My logs indicate that no errors whatsoever were reported back to me. I do not understand how I can get dropped mutation messages and not know about it. I am running 2.0.16 with datastax Java driver 2.0.8. Three node cluster with RF=1. If someone could help me understand how this can occur, I would greatly appreciate it. A database that errors out is one thing. A database that errors out and makes you think everything was fine is quite another.

Thanks

Robert

Re: Written data is lost and no exception thrown back to the client

Posted by Sebastian Estevez <se...@datastax.com>.
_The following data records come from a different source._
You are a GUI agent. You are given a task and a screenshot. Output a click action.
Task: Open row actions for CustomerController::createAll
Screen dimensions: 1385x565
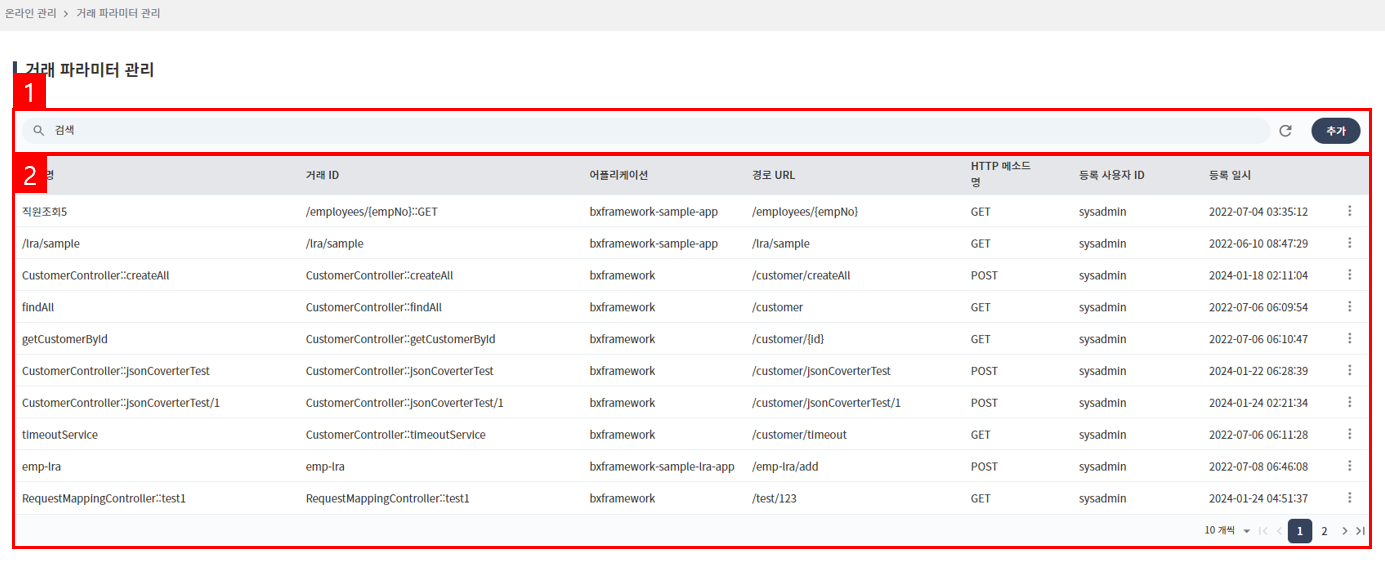(x=1349, y=275)
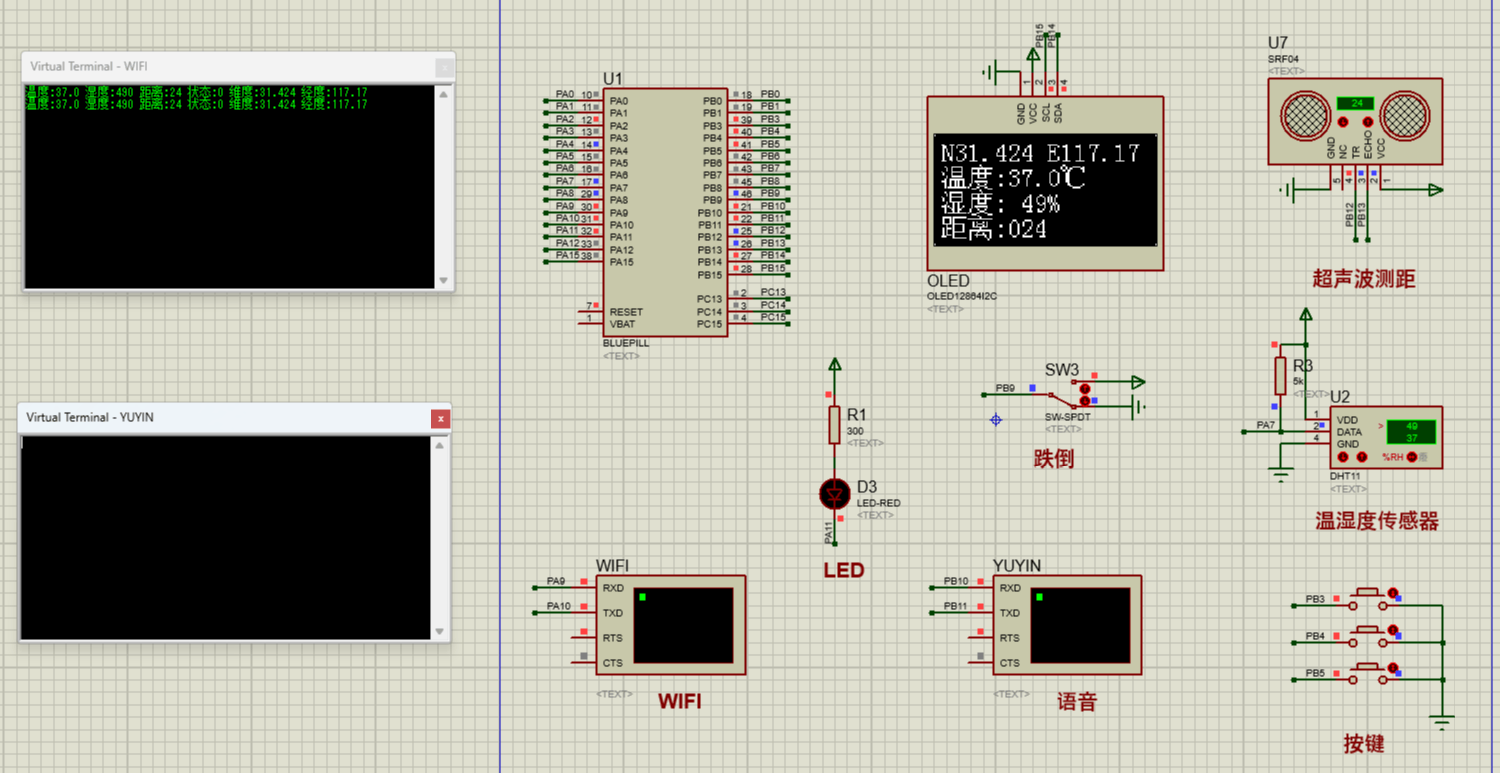1500x773 pixels.
Task: Select the R1 300 ohm resistor
Action: pyautogui.click(x=834, y=424)
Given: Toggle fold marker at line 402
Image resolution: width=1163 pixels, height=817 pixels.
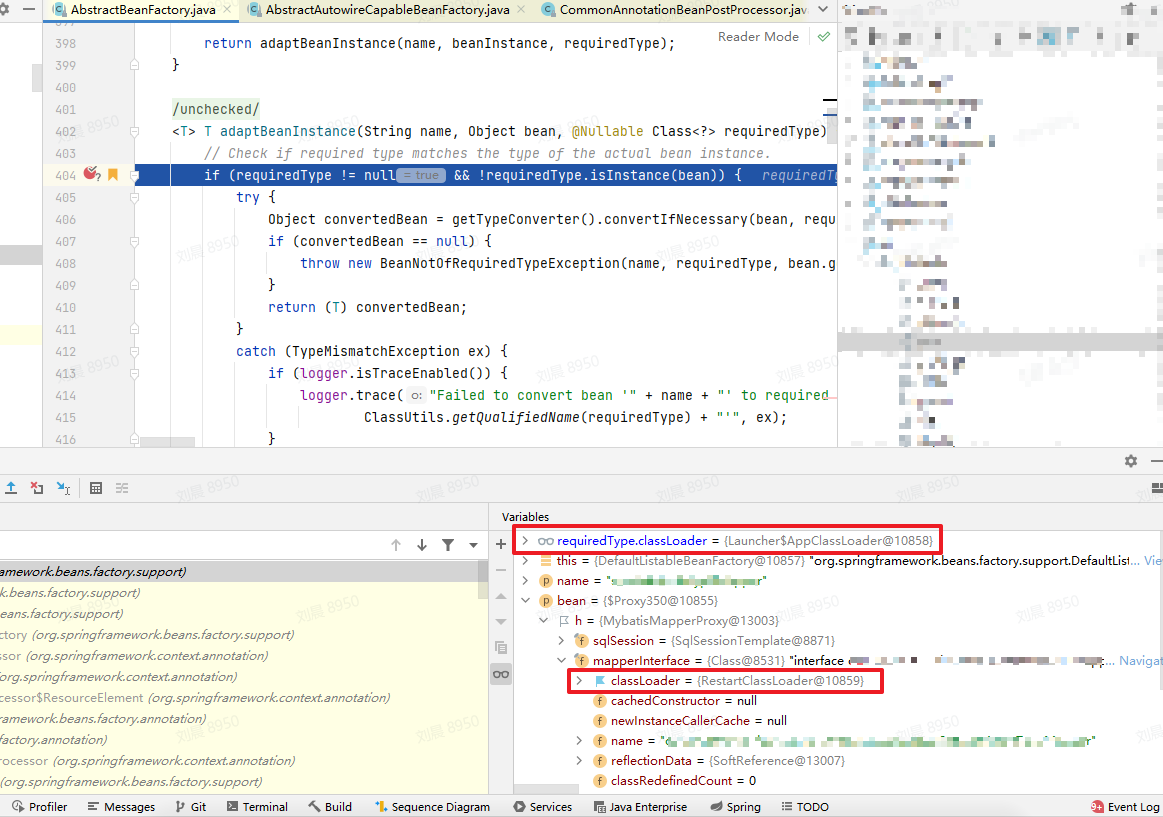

Please let us know the Jira number.

All the best,


[image: datastax_logo.png] <http://www.datastax.com/>

Sebastián Estévez

Solutions Architect | 954 905 8615 | sebastian.estevez@datastax.com

[image: linkedin.png] <https://www.linkedin.com/company/datastax> [image:
facebook.png] <https://www.facebook.com/datastax> [image: twitter.png]
<https://twitter.com/datastax> [image: g+.png]
<https://plus.google.com/+Datastax/about>
<http://feeds.feedburner.com/datastax>

<http://cassandrasummit-datastax.com/?utm_campaign=summit15&utm_medium=summiticon&utm_source=emailsignature>

DataStax is the fastest, most scalable distributed database technology,
delivering Apache Cassandra to the world’s most innovative enterprises.
Datastax is built to be agile, always-on, and predictably scalable to any
size. With more than 500 customers in 45 countries, DataStax is the
database technology and transactional backbone of choice for the worlds
most innovative companies such as Netflix, Adobe, Intuit, and eBay.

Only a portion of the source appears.